A red sun eventually rose to our left. We followed the east bank of the Hooghly River into India’s literary capital, the ‘City of Furious, Creative Energy,’ and the ‘Field of Kali.’ Kali, the black figure of annihilation, meant ‘time’ or ‘death’, as in ‘the time had come.’
On June 19, 1756, the time had come for 123 of 146 British and Anglo-Indian soldiers and civilians, who perished in the Black Hole of Calcutta. In a dungeon cell intended to hold only three men, they died of asphyxiation, heat exhaustion, and crushing. The fires raging in different parts of Fort William didn’t help. They raved, fought, prayed, blasphemed, and many then fell exhausted on the floor, where suffocation put an end to their torments. After the prison was opened, the corpses were thrown into a ditch. Robert Clive liberated the remaining survivors.
I liberated Button Nose off my man-powered rickshaw at the Fairlawn Hotel. The Fairlawn had been built twenty-seven years after the last emissions from the Black Hole reached Clive’s ears. The ruling Nawabs restricted Bengali construction materials to coconut palm and mud, but William Ford built his hotel out of pukka brick. Subsequent owners were seafarers, smuggling opium and textiles into and from China. In 1942, the place became ‘Canada House’, requisitioned by the Canadian Air Force.
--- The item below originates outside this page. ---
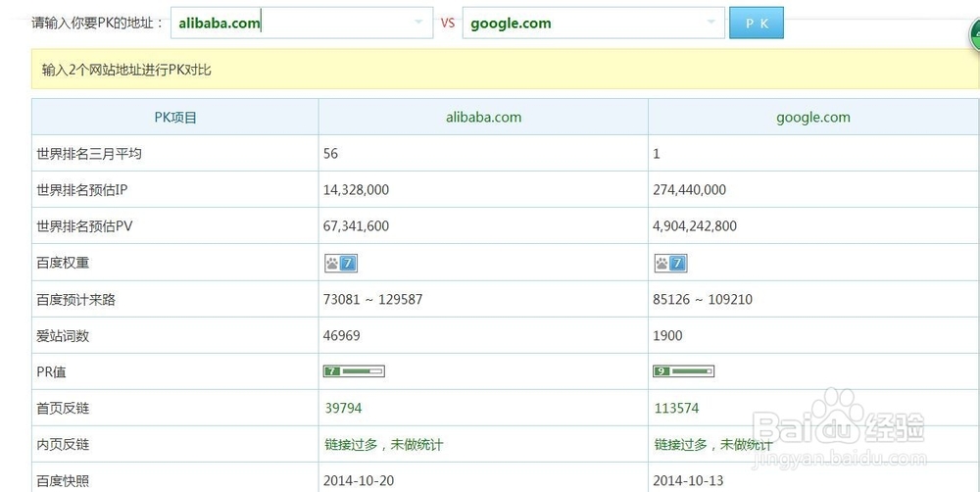This screenshot has height=492, width=980.
Task: Click the PK项目 column header
Action: [x=175, y=118]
Upper Canada Button Nose checked in, and I didn’t. First, in the poorest city in the world, I still couldn’t afford to stay here. Second, I was given the brush-off by the hybrid English-Armenian rani queen, too busy talking about Tony Wheeler’s recent visit. Her mother used to hide coins in empty kerosene cans, but I was untouchable. Finally, there was a push to break from Button Nose, and a pull to seek Calcutta. I headed for the Black Hole.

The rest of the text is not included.